Le voilà donc de retour derrière les barreaux. « Je ne m’attendais pas du tout à ça, mais vraiment pas », souffle Patrick, visiblement un peu déçu, qui pointe « une absence totale de responsabilité » et « l’immaturité » de l’accusé. « Il s’est tiré une balle dans le pied. » En repartant, Patrick, qui a cessé son activité de visiteur de prison après l’avoir exercé huit ans, lui adresse un petit signe de la main.

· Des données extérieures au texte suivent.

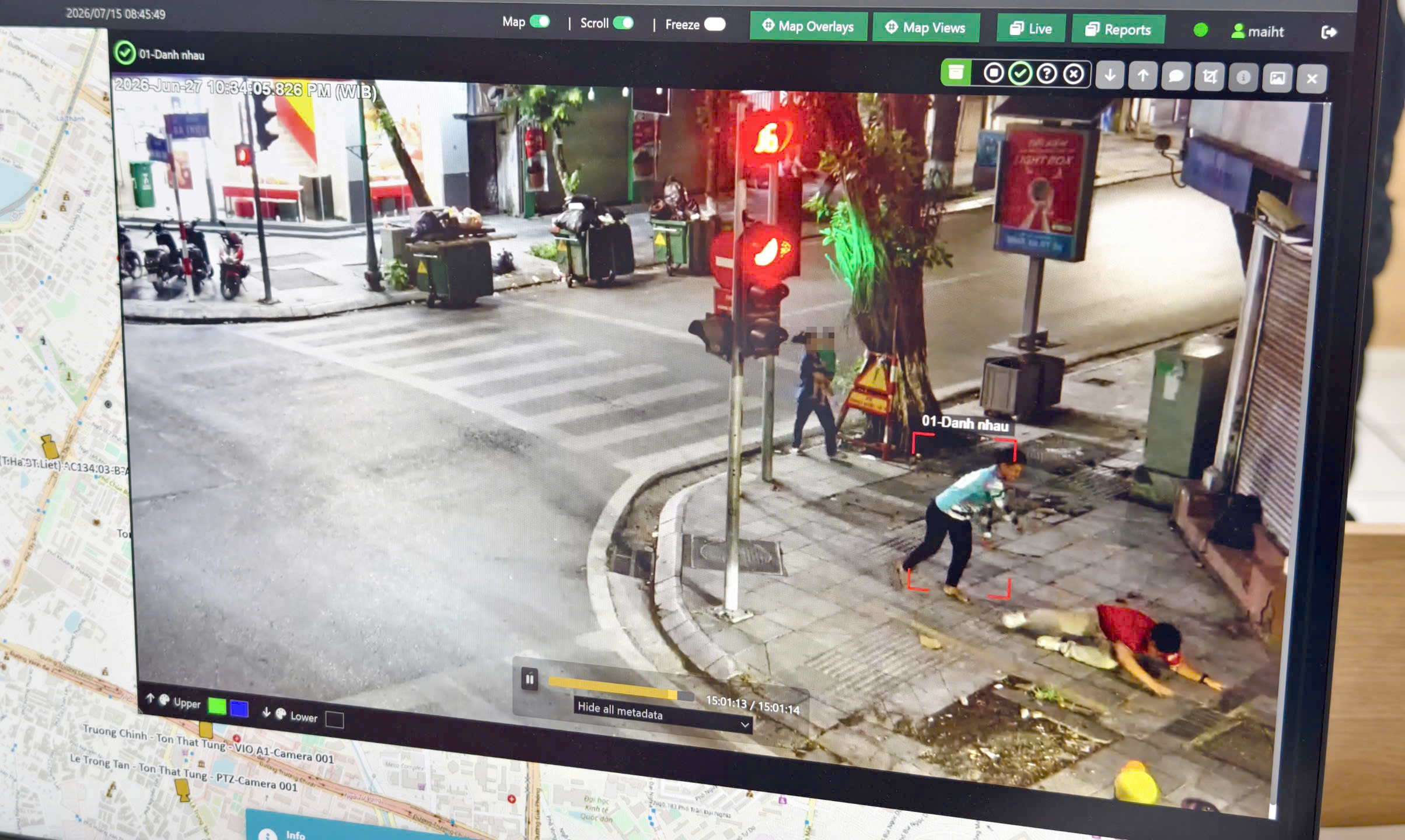This screenshot has height=840, width=1405.
Task: Switch to the Reports tab
Action: 1118,30
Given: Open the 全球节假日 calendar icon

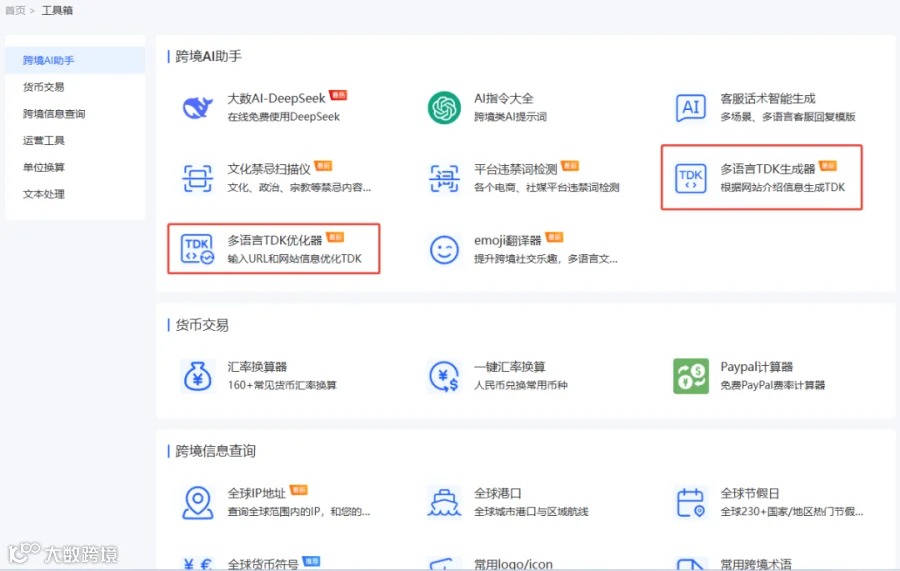Looking at the screenshot, I should (690, 502).
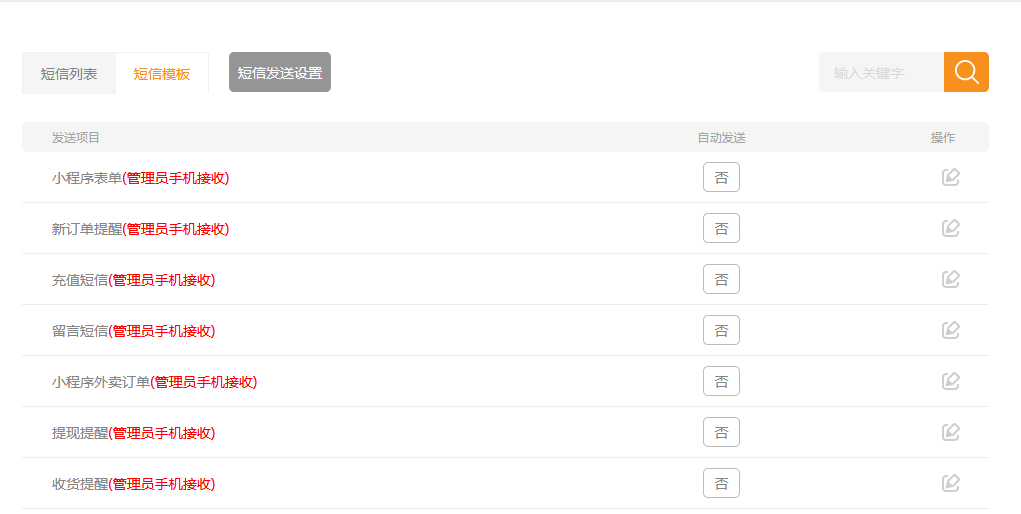
Task: Open 短信发送设置 settings button
Action: click(x=280, y=72)
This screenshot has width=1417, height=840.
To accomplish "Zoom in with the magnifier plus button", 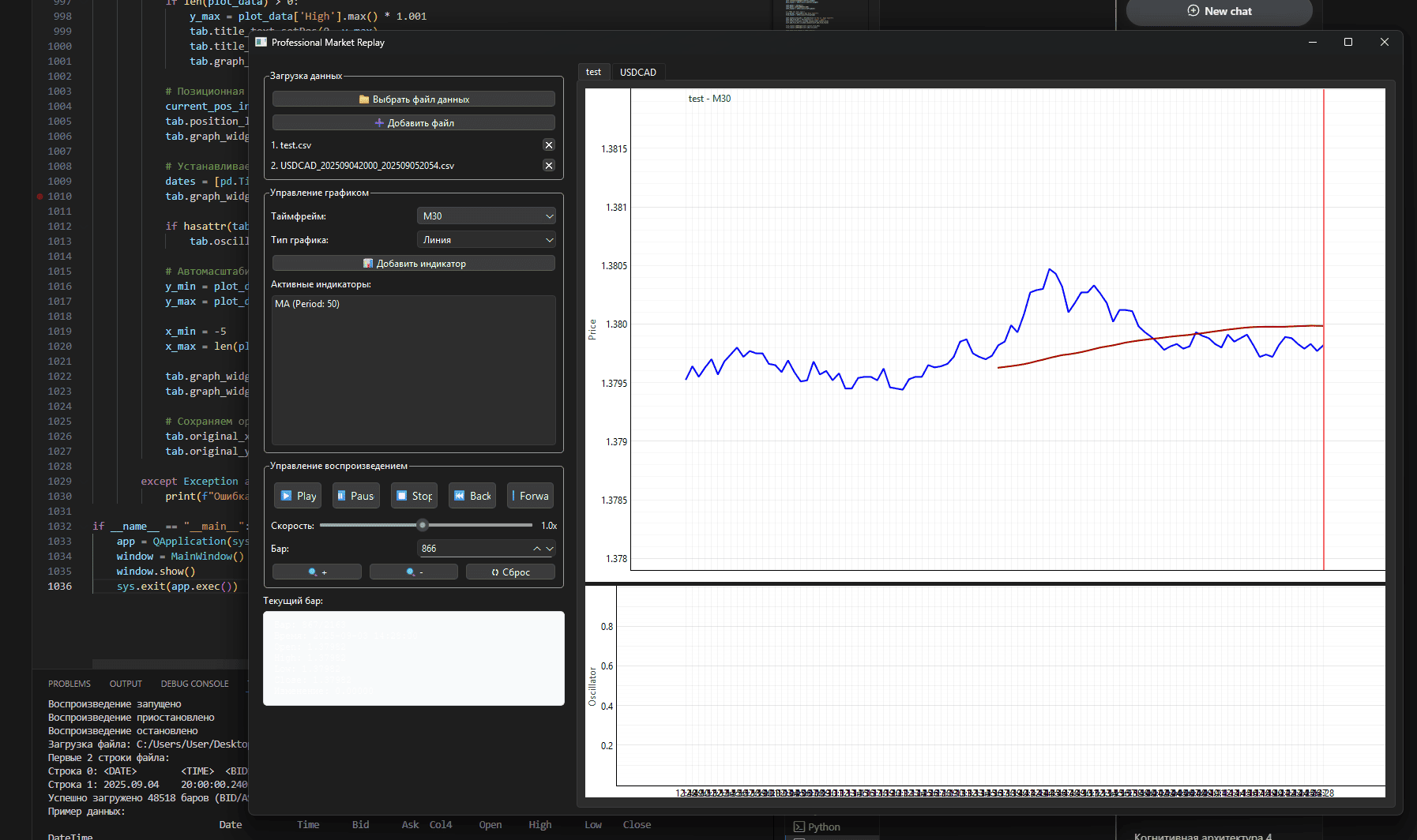I will [317, 572].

Trafiquant de drogue, mais aussi d’armes. Artan Henaj est ainsi jugé pour avoir fourni le pistolet 7,65 qui a été utilisé par Mohamed Lahouaiej-Bouhlel le 14 juillet 2016 au terme de sa course, avant d’être abattu. L’accusé n’a pourtant jamais « rencontré » le Tunisien, auteur du massacre qui a fait 86 morts et plus de 400 blessés sur la Promenade des Anglais au volant d’un camion-bélier. « Je ne lui ai jamais rien vendu », insiste-t-il. En effet, il a vendu l’arme et cinq cartouches à Ramzi Arefa, le dealer du terroriste qu’il fournissait en cocaïne. Arefa, ajoute-t-il, lui avait confié en avoir besoin « pour son usage personnel ».
Outre le pistolet, Artan Henaj lui a fourni une kalachnikov « en piteux état », sans munition, retrouvée dans la cave de l’immeuble où habitait Ramzi Arefa. « C’est moi qui ai proposé une kalachnikov à Ramzi. Ce n’est pas lui qui me l’a demandé. Je ne veux pas le charger », promet l’accusé, qui a juré à la cour de « dire la vérité ». Selon lui, c’est Aleksander Hasalla qui lui a fourni ces armes. De son vrai nom Adriatik Elezi, cet Albanais s’est suicidé en juin 2018 pendant sa détention provisoire.
« Retourner en Albanie »
Devant lui, sur le banc des accusés, sont assis Endri Elezi, Enkeledja Zace et Maksim Celaj, qui comparaissent libres. Ils sont jugés, comme lui, pour de simples infractions de droit commun. Artan Henaj tente d’expliquer à la cour les liens familiaux qui unissent ces quatre Albanais, mis en cause dans ce volet de l’affaire. Il y a « Gino », en fait Endri Elezi, le cousin d’Adriatik Elezi. Son ex-épouse, Enkeledja Zace, alias « Leda », qui aurait servi « d’interprète » entre lui et Ramzi Arefa. Mais aussi Maksim Celaj qui, selon Artan Henaj, a été récupérer la kalachnikov cachée par Adriatik Elezi pour l’apporter dans son appartement.
Après la prison, Artan Henaj souhaite « retourner en Albanie ». Il est arrivé un peu par hasard en France, en 2014 ou 2015, « avec un rêve mais il s’est brisé », clame-t-il. « Ça tombe bien, vous avez été condamné à une interdiction du territoire français », rétorque le président, Laurent Raviot. Les interrogatoires des autres Albanais et l’examen du cas du huitième accusé, le Tunisien Brahim Tritrou, « une fréquentation » d’Artan Henaj, jugé en son absence, doivent se poursuivre jusqu’à mardi. Puis ce sera au tour des plaidoiries des avocats des parties civiles à compter de mercredi.